Lake offers the following data types:
- trades – trades occurring on the given exchange aggregated by a single taker order and price.
- book – market depth (order book) snapshots in high frequency, at least once per 100ms depending on the exchange support. Contains 20 price levels for each order book side.

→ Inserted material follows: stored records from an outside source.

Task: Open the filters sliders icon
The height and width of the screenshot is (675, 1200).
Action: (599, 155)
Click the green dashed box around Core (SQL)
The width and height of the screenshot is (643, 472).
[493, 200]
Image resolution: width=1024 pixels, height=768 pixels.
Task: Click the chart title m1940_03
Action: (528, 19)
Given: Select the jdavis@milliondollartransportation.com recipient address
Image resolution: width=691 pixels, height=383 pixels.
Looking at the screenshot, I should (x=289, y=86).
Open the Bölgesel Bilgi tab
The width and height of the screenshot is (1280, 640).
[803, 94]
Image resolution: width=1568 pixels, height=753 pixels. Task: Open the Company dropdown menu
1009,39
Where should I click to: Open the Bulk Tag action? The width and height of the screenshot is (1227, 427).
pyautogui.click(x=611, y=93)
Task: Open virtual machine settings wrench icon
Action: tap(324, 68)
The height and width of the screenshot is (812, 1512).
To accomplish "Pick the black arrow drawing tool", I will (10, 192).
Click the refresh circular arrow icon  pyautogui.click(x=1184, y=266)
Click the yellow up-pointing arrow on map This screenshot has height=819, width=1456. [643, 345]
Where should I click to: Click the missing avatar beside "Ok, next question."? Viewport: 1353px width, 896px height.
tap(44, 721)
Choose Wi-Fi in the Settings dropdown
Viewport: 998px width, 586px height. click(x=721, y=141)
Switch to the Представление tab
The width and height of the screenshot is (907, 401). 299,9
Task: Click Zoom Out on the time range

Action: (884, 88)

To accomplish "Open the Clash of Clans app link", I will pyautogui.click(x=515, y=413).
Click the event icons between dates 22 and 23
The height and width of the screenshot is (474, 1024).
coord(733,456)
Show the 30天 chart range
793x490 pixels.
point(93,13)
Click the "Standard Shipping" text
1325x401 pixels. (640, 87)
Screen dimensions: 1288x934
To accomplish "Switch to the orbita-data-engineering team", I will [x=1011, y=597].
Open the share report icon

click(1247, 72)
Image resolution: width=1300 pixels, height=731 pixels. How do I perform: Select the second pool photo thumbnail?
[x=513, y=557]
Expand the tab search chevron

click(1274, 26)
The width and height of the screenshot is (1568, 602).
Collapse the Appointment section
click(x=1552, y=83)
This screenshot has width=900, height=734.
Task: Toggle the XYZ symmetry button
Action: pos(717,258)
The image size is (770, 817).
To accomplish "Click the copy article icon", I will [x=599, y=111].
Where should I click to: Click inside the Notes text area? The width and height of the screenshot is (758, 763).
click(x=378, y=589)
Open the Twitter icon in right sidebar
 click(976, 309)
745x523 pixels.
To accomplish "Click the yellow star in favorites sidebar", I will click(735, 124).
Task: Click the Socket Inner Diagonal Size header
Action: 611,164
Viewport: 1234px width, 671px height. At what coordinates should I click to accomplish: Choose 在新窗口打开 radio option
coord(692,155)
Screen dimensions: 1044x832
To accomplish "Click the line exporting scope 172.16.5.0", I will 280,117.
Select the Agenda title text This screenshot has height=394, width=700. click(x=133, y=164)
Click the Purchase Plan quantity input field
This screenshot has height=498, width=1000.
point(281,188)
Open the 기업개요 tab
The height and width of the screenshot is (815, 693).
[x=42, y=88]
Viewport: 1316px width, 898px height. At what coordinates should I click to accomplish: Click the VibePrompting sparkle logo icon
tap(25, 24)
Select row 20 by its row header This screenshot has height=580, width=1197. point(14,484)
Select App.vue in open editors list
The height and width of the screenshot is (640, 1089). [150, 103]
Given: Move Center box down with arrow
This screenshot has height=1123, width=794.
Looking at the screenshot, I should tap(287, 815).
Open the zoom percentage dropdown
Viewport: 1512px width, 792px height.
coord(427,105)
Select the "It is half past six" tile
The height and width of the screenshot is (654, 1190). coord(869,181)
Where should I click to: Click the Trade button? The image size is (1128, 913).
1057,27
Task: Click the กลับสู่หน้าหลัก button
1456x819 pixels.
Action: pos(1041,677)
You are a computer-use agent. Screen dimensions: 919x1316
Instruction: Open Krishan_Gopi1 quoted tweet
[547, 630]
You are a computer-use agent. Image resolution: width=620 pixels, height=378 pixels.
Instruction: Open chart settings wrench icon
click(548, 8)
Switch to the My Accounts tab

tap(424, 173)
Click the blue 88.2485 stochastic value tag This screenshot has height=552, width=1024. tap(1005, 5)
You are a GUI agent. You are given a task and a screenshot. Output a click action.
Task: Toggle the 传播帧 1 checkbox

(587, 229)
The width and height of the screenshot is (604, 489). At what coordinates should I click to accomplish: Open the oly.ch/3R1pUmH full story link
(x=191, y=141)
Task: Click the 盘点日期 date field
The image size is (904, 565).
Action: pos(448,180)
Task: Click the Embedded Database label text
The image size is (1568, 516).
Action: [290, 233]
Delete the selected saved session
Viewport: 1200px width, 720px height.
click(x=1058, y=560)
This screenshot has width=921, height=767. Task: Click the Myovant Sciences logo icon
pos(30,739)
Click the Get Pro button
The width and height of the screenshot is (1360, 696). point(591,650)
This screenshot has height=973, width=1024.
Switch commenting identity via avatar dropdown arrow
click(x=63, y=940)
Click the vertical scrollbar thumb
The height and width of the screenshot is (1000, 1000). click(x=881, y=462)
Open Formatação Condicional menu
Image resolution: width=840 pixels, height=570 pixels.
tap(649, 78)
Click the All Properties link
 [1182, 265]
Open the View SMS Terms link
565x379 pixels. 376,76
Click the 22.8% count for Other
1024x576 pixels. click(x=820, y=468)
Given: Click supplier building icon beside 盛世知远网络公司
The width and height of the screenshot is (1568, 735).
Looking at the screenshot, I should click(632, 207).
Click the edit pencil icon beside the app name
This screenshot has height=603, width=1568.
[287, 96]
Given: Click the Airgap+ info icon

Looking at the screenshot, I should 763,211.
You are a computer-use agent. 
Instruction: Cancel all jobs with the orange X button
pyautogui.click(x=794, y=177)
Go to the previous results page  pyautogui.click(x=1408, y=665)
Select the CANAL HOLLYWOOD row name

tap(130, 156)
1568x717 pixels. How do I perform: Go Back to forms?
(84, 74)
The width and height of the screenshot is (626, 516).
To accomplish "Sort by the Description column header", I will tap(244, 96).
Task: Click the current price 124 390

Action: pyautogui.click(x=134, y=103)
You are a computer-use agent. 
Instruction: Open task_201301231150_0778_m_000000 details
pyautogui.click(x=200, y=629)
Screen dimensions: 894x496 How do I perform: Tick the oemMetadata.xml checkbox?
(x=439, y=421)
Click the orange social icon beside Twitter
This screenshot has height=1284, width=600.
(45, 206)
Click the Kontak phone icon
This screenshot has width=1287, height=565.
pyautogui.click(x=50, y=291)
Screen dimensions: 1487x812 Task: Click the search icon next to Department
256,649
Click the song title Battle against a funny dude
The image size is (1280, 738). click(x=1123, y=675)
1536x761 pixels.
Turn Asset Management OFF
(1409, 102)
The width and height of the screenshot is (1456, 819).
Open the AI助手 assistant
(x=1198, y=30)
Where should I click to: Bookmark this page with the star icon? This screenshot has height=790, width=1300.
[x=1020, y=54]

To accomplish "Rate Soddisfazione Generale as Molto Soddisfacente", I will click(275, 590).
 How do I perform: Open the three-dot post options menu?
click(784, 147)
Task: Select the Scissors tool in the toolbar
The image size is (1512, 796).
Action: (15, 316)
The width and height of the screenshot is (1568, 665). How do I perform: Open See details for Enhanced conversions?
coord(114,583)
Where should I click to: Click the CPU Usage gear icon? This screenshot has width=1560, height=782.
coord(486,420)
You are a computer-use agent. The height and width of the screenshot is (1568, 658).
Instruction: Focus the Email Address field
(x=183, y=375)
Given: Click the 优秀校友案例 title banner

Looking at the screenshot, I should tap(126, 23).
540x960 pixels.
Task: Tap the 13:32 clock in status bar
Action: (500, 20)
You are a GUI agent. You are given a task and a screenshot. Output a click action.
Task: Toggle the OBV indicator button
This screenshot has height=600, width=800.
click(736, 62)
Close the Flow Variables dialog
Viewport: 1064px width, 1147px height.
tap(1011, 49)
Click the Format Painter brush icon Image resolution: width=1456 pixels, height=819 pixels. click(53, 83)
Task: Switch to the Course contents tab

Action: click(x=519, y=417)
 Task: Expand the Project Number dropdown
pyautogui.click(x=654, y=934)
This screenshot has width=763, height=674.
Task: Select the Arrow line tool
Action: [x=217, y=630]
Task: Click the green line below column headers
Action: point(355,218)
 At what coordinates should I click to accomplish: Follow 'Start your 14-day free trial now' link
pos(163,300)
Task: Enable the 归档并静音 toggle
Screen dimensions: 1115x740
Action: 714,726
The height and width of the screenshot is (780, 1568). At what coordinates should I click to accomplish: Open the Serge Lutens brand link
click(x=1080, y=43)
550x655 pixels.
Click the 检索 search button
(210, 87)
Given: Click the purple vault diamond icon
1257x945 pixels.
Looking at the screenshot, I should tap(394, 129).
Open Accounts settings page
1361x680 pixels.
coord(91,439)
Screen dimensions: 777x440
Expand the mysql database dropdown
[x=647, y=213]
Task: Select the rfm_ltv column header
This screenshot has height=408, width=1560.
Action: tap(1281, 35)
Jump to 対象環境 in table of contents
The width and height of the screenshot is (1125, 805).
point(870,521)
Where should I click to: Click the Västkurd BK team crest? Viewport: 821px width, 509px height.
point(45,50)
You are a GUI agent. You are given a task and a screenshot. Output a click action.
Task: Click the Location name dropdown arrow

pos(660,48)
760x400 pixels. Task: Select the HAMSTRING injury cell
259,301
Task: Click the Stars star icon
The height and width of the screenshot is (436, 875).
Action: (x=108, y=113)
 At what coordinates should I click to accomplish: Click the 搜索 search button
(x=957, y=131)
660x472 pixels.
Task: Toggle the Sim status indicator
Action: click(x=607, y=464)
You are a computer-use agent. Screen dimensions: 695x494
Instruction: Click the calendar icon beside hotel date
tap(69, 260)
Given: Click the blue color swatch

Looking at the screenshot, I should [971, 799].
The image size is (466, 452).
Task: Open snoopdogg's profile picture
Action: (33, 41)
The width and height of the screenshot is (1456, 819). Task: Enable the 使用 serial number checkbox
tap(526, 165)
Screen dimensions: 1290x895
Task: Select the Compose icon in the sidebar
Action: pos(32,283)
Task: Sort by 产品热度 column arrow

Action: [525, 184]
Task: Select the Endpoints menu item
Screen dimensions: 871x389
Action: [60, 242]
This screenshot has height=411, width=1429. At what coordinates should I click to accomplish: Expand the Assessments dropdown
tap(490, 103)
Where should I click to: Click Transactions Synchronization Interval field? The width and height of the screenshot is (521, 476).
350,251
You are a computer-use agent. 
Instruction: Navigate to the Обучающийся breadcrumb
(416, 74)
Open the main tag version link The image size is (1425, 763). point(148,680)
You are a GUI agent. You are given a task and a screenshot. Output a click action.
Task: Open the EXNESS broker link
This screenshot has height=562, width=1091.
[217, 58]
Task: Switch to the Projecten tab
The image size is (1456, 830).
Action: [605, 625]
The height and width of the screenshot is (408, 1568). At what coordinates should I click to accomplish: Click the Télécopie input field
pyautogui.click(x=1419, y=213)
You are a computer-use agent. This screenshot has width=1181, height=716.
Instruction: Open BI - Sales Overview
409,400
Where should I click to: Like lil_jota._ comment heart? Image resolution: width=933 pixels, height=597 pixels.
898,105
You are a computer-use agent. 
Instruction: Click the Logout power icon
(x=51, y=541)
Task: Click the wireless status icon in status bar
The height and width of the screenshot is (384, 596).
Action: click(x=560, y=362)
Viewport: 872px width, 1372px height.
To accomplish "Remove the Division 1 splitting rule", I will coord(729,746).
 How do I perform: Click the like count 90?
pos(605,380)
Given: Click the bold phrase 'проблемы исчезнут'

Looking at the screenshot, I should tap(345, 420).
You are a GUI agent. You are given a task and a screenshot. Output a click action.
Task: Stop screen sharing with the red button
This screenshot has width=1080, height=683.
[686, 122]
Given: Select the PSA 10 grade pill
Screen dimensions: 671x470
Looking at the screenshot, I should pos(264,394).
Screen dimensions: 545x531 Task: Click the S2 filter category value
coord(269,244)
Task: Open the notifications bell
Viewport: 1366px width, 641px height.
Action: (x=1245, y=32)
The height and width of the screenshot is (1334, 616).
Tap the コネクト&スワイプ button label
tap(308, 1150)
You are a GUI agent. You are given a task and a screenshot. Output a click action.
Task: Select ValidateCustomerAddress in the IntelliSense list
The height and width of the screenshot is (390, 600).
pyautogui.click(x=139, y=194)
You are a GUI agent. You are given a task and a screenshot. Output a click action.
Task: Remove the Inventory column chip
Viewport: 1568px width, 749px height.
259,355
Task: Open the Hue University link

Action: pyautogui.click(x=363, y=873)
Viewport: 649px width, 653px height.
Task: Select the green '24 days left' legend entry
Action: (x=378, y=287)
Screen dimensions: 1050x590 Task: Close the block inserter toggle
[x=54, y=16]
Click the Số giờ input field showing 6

- level_1 – a practical derivate of book containing just the first price level on each order book side. book rows containing updates on deeper price levels are skipped, which makes this data type much faster to load and work with.
- book_delta_v2 – market depth (order book) updates in high frequency, supports unlimited (eg. 1000+) price levels on each order book side. Has even higher update frequency than book data, but is more complicated to process as you have to build order book model from the updates as shown in this interactive notebook.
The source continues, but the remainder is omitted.